Toto da Costa

Personal information
- Full name: Antonio Santos Maria da Costa
- Date of birth: 9 August 1973 (age 52)
- Place of birth: Luanda, Angola
- Position(s): Forward

Senior career*
- Years: Team / Apps / (Gls)
- 1992–1993: Estoril / 6 / (0)
- 1995–1997: RBC Roosendaal / 16 / (2)
- 1997–1999: SBV Eindhoven / 53 / (9)
- 2000–2002: Melbourne Knights FC / 42 / (22)
- Total:  / 117+ / (33+)

= Toto da Costa =

Angolan footballer

Antonio "Toto" Santos Maria da Costa (born 9 August 1973) is an Angolan former professional footballer who played as a forward.

==Career==
Born in Luanda, Da Costa played with RBC Roosendaal of the Dutch Eerste Divisie for the 1995–96 and 1996–97 seasons, Da Costa provided a hat-trick on his debut in December 1995.
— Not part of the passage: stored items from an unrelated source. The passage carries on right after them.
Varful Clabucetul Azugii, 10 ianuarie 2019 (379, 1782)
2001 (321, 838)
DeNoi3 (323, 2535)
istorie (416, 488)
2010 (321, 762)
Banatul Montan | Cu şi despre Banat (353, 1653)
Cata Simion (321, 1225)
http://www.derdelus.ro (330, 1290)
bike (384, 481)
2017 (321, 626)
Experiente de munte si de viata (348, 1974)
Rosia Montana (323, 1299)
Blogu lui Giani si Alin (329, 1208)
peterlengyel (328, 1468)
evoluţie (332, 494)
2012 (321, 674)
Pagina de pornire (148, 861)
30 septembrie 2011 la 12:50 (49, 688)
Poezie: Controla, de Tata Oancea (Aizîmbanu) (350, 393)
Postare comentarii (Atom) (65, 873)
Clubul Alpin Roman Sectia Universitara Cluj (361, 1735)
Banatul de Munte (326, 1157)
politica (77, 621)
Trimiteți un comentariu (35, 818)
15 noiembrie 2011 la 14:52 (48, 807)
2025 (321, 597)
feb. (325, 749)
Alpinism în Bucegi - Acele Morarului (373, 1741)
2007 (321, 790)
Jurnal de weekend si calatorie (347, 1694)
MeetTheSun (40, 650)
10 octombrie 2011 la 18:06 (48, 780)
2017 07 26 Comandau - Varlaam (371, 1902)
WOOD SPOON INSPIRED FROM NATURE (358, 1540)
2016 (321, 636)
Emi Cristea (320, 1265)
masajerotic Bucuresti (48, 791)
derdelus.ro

He signed a two-season deal with Melbourne Knights of the National Soccer League in winter 2000. He found it hard at first to get used to the physical oriented game in Australia compared to the tactical style he was accustomed to in Europe. Considering this, the Luanda native stated that the National Soccer League was underrated in its quality but left the Knights in summer 2002 to seek opportunities in the Netherlands.

Despite being pensive over the fact that his family was not in Australia with him, he claimed that he liked life in the country.